Could you please reproduce all the records below exactly, leaving out the images?

_PROVIDED INFORMATION_
[Start of Attachment]

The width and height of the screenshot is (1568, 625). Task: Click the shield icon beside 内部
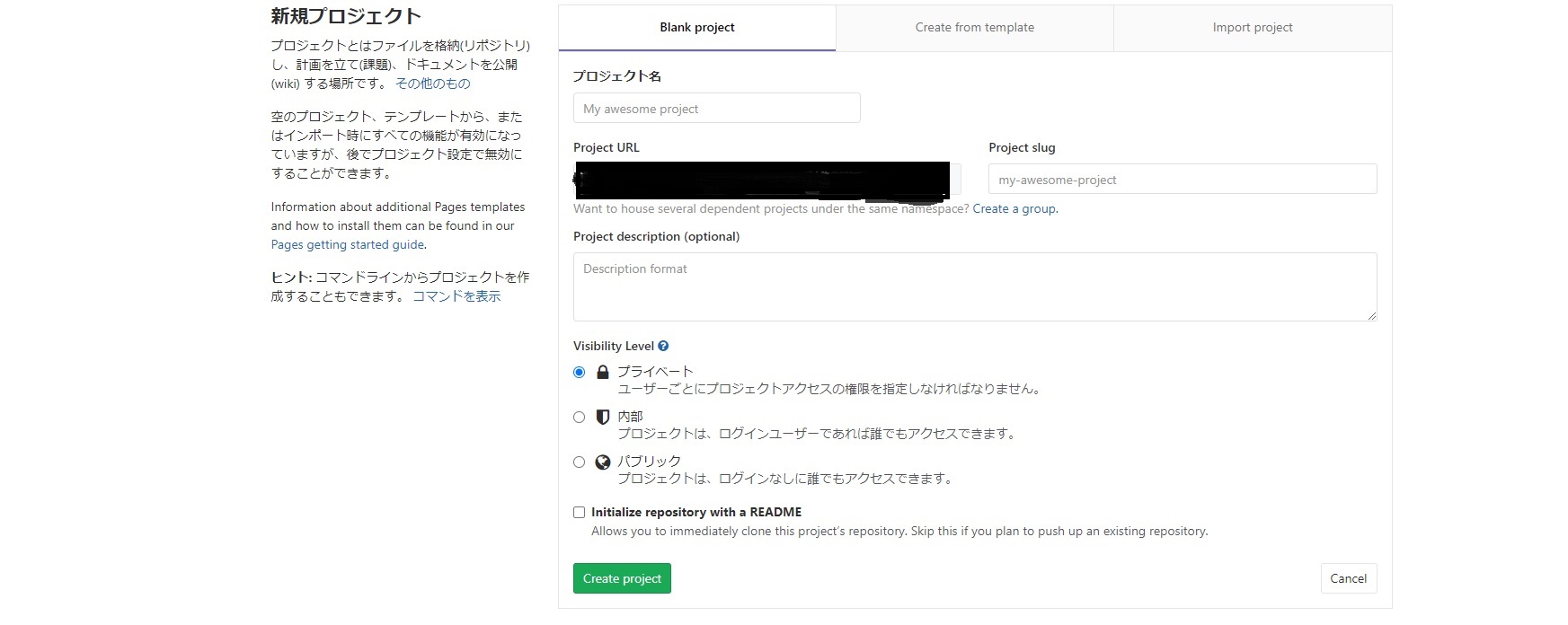tap(603, 417)
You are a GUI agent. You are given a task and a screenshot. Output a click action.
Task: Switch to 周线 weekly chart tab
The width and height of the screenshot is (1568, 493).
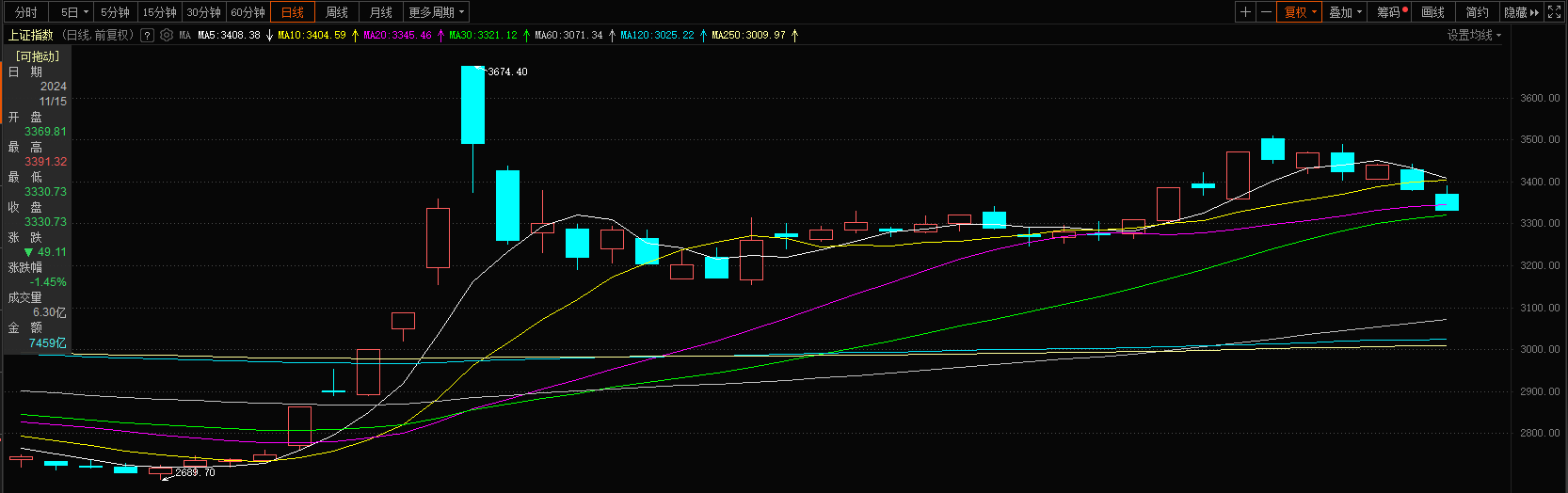(336, 12)
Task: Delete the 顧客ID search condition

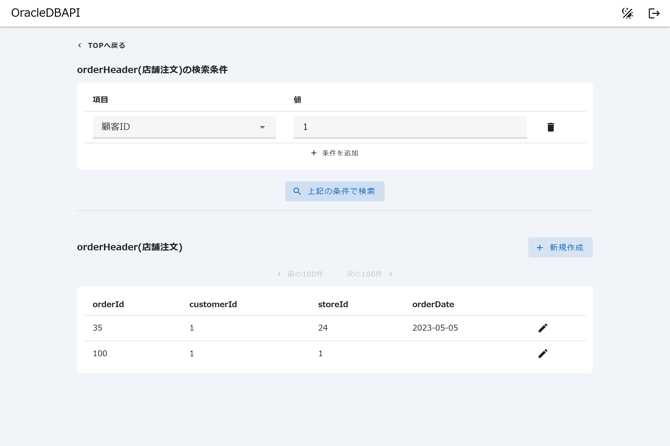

[End of Attachment]

_RESPONSE TO THIS EXERCISE_
The width and height of the screenshot is (1568, 625). Task: Click the shield icon beside 内部
tap(603, 417)
You are a GUI agent. You are given a task and a screenshot. Output a click action.
Task: Switch to 周线 weekly chart tab
The width and height of the screenshot is (1568, 493).
(336, 12)
Task: Delete the 顧客ID search condition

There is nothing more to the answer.